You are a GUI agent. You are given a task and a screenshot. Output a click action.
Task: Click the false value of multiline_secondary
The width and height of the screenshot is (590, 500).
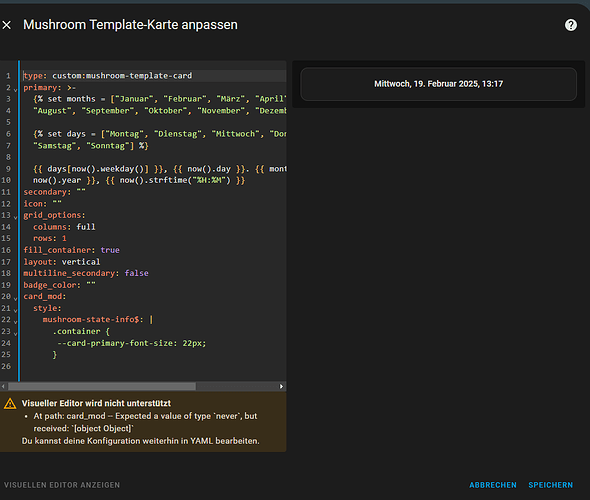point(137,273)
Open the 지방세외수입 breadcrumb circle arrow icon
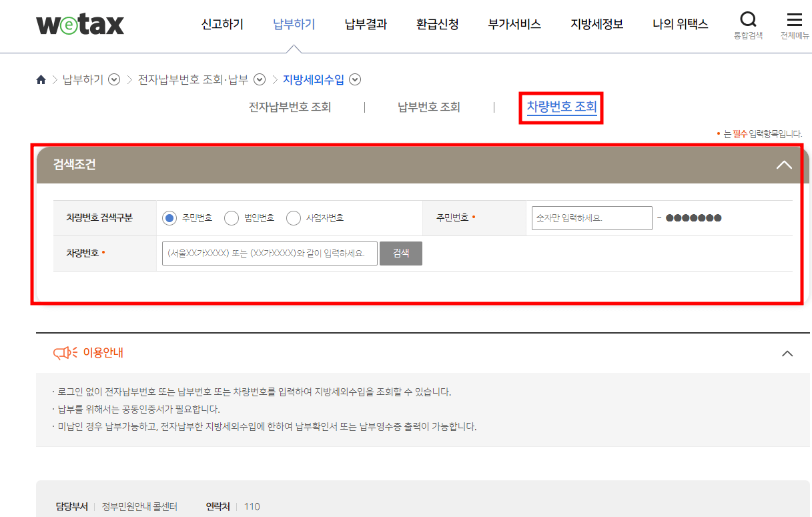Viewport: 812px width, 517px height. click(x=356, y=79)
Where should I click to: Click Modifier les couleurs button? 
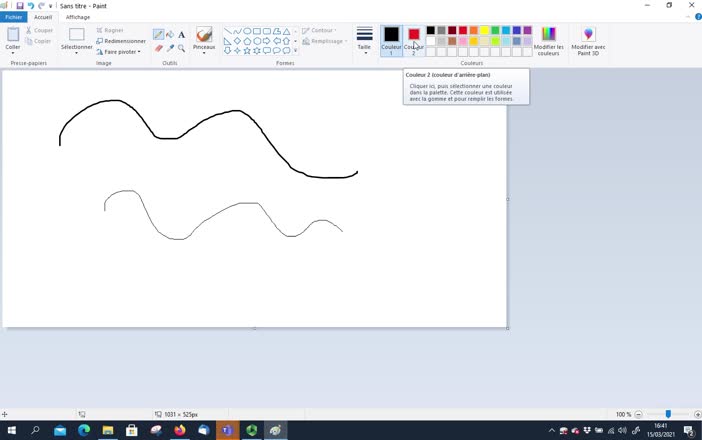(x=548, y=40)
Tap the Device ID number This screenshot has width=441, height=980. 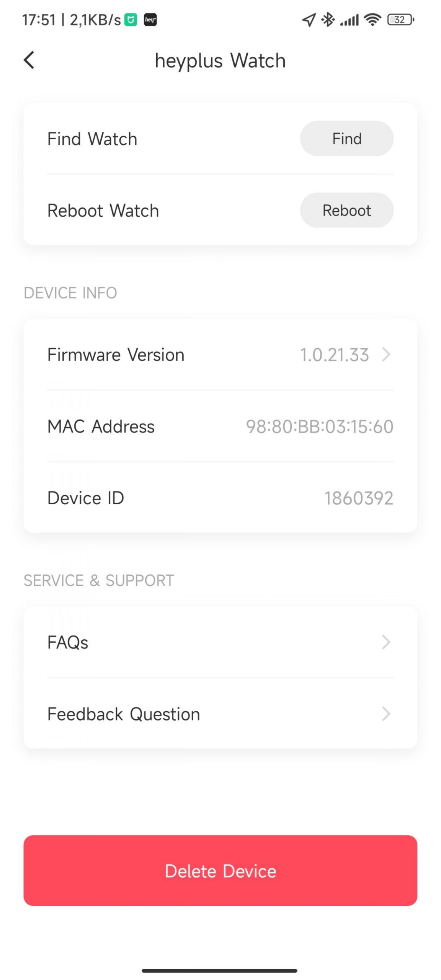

========================

WORK TASK: Output exactly the lines from the one containing "Task: Click the" through the last line of the records above, both included, and leave out the pictures.

ANSWER TO THE PROBLEM:
Task: Click the false value of multiline_secondary
The width and height of the screenshot is (590, 500).
point(137,273)
Open the 지방세외수입 breadcrumb circle arrow icon
Viewport: 812px width, 517px height. click(x=356, y=79)
Where should I click to: Click Modifier les couleurs button? 
(x=548, y=40)
Tap the Device ID number This screenshot has width=441, height=980. 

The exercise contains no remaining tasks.